Maqdir menuturkan alasan belum bisa mengajukan peninjauan kembali atas putusan Mahkamah Agung adalah karena berkas vonis yang sudah dijatuhkan MA pada Agustus 2014 belum sampai di tangannya. “Kami belum dapat pertimbangan vonis itu. Makanya kami juga belum bisa ajukan PK,” katanya. Ia mengaku akan menunggu berkas vonis yang mencantumkan pertimbangan keputusan itu.

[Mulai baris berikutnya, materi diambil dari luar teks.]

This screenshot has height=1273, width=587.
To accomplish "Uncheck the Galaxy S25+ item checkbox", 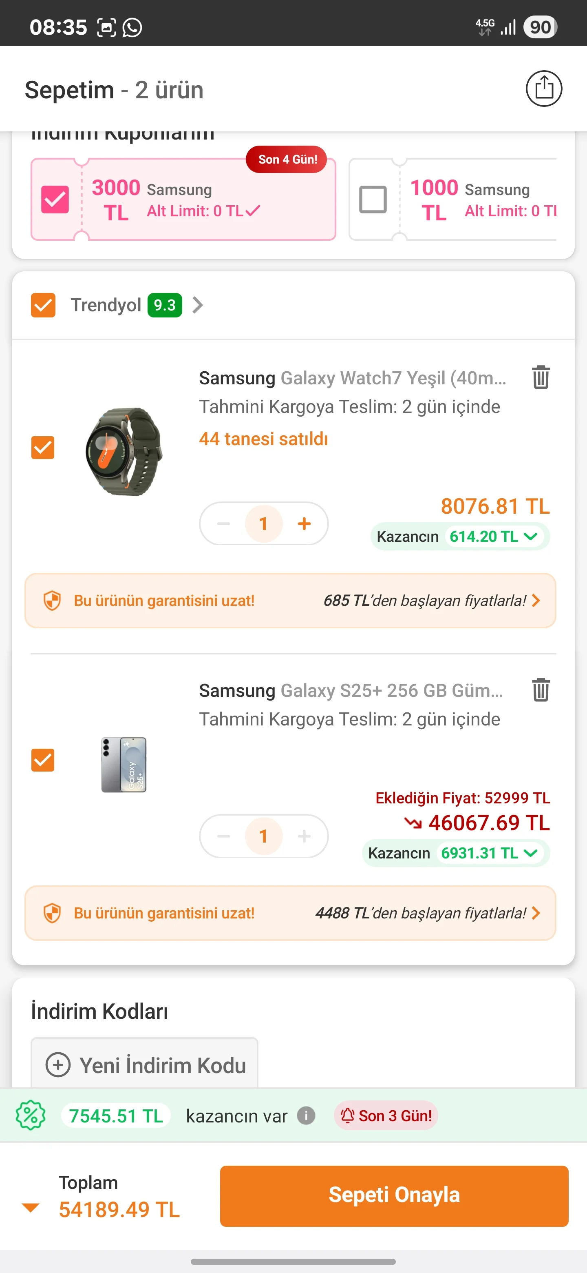I will (43, 760).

Kasasi Mahkamah Agung menjatuhkan hukuman penjara 4 tahun dan denda Rp 200 juta kepada Bachtiar Abdul Fatah, karyawan PT Chevron. Bachtiar adalah salah satu dari enam tersangka kasus korupsi pengadaan proyek bioremediasi PT Chevron di Duri, Riau secara tahun jamak (multiyears). Kerugian karena tindak korupsi itu senilai Rp 100 miliar.
Maqdir mengaku sebenarnya sudah ada beberapa novum yang disiapkan untuk mengajukan Peninjauan Kembali nanti. “Ada banyak kekhilafan yang dilakukan hakim, praperadilan telah disetujui pun akan menjadi salah satu pertimbangan PK,” katanya.
Walau begitu, ia enggan merinci hal lain yang bisa mendukungnya dalam pengajuan Peninjauan Kembali. “Kita tunggu dulu saja berkas vonisnya, agar tahu pertimbangannya apa saja,” katanya.
Baca Juga:
Upaya hukum Bachtiar selain mengajukan PK adalah melakukan judicial review ke Mahkamah Konstitusi atas UU Nomor 8 Tahun 1981 tentang Hukum Acara Pidana (KUHAP). Mahkamah pun mengabulkan sebagian pengujian atas undang-undang itu. Putusan tersebut menegaskan, ketentuan praperadilan yang tertuang dalam Pasal 77 huruf a KUHAP bertentangan dengan Konstitusi sepanjang tidak dimaknai termasuk penetapan tersangka, penggeledahan, dan penyitaan.
Menurut Mahkamah, KUHAP tidak memiliki check and balance system atas tindakan penetapan tersangka oleh penyidik karena tidak adanya mekanisme pengujian atas keabsahan perolehan alat bukti.